Sunday, 13 February 2011

Ad Men



The Hidden Pursauders
Vance Packard
Penguin Books
1960

An introduction to the techniques of mass-pursausion through the uncouncious. A fascinating Penguin Special publication, which highlights research and practice pioneered by the ad men of Madison Avenue and other American advertisers using the subconcious mind.

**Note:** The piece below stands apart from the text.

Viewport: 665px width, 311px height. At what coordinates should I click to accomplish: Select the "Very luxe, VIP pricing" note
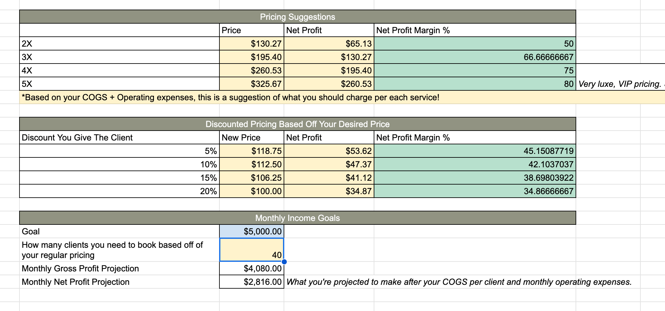pos(620,84)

For example, one piece of research looks at the increase in impulse buying in supermarkets conducted by a motivational analyst, James Vicary. He suspected that shoppers underwent an increase in tension brought on by so much choice, which then compelled them to make quick consumer decisions in panic. He chose eye-blink rate as a measure of shoppers' inner tension. The normal rate is 32 times per minute. He expected shoppers eye-blink rate to increase dramatically as they entered a supermarket. To his surprise, eye-blink rate dropped to 14 blinks per minute, usually recorded in people put into a light hypnotic trances. He records that some shoppers had a glassy stare and would not even recognise friends and family in the supermarket. And then the shoppers' eye-blink rate would race up to 50 or 60 blinks per minute when it came to paying at the till. Many people could not pay for all their impulse buys.

Vicary theorised that shoppers were under the illusion they could possess any of the goods in this self-service 'fairyland' in comparison to the experience of shopping in an old-fashioned grocershop where you could only buy what you could afford from the grocer, who would fetch it for you from behind the counter. Advertisers soon worked out that the colours red and yellow were more noticable by shoppers in their hypnotic-like state while drifting along the supermarket aisles.

The book is packed with many such 'new' experiments and collaborations between psychologists and ad men. I wonder how out of date this publication is, if any of the same techniques are still employed by the ad men.